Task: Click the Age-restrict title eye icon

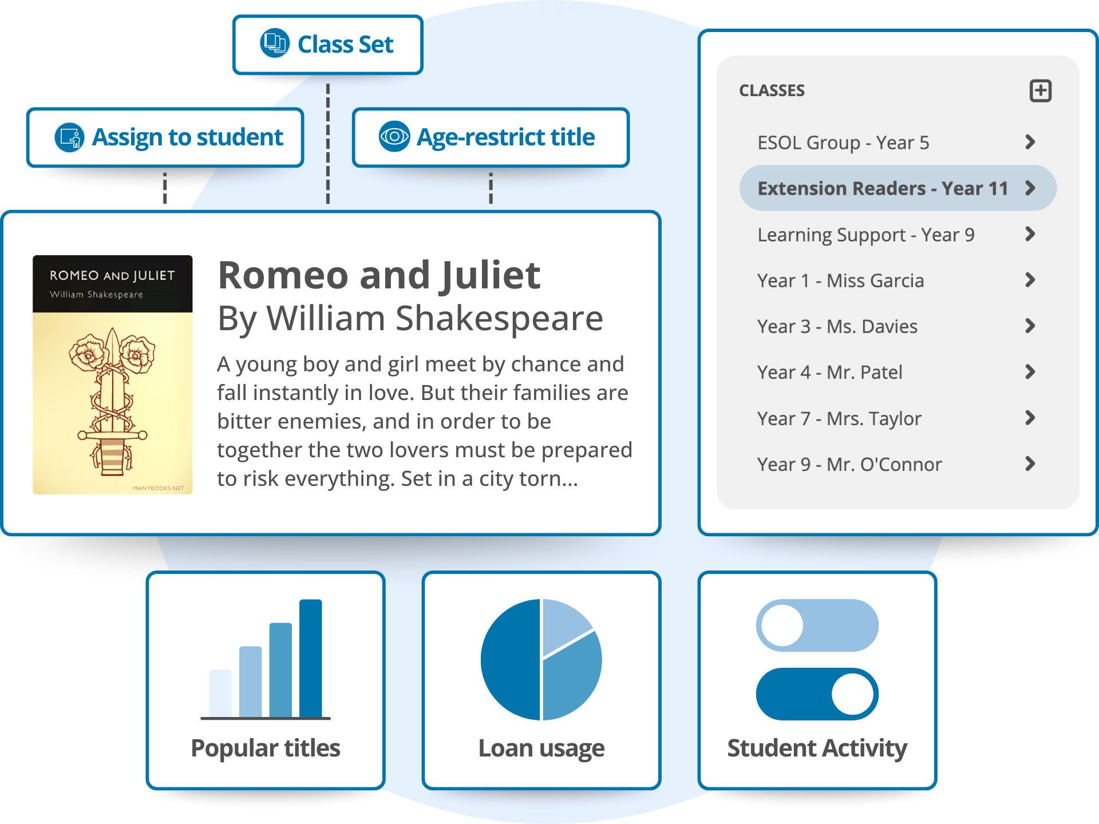Action: click(394, 137)
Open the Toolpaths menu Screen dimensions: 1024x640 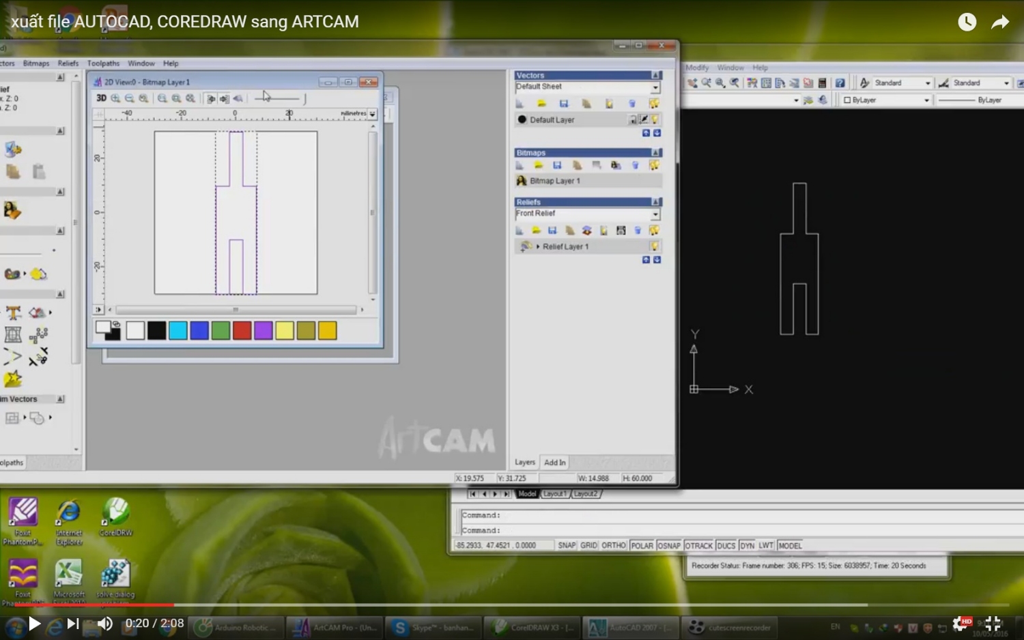103,63
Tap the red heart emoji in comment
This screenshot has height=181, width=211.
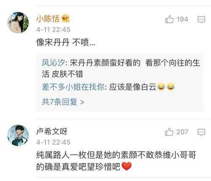[x=127, y=166]
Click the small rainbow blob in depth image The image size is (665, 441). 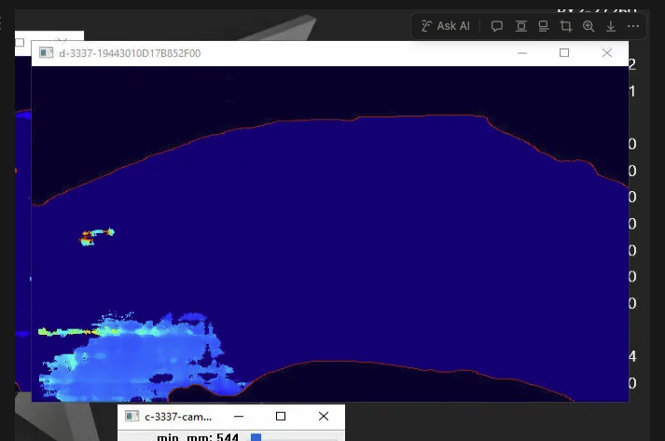point(96,235)
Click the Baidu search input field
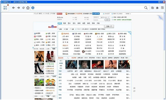Viewport: 166px width, 100px height. click(x=81, y=26)
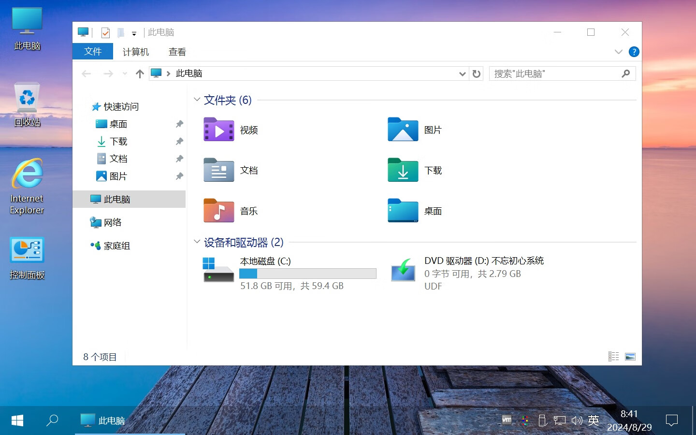696x435 pixels.
Task: Switch to the 查看 ribbon tab
Action: (x=177, y=52)
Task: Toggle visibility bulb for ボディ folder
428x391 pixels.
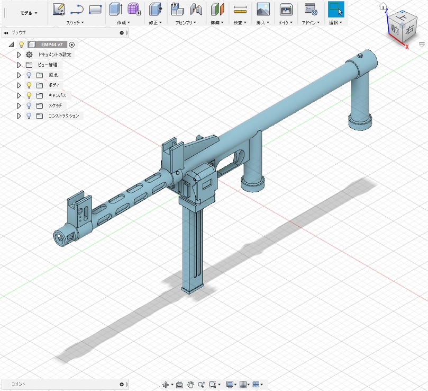Action: tap(29, 85)
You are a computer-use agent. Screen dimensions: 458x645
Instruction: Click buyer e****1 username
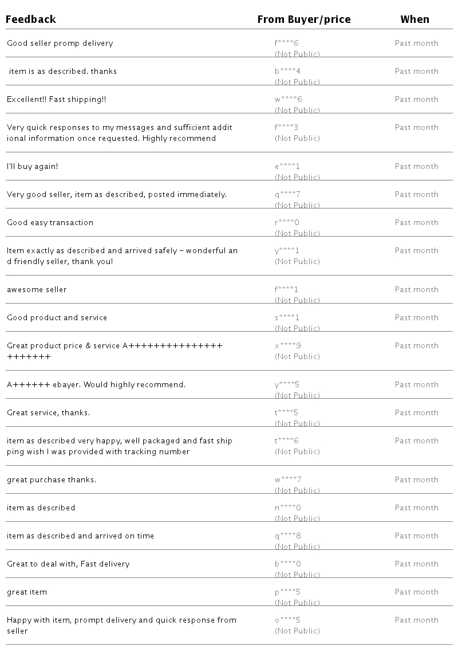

→ **Work order**
If a line falls between the one containing "428x391 pixels." and the last line of the records above, inclusive, restate it exactly; leave out the pictures and everything else.

→ **Result**
428x391 pixels.
Action: tap(29, 85)
You are a computer-use agent. Screen dimensions: 458x645
Instruction: Click buyer e****1 username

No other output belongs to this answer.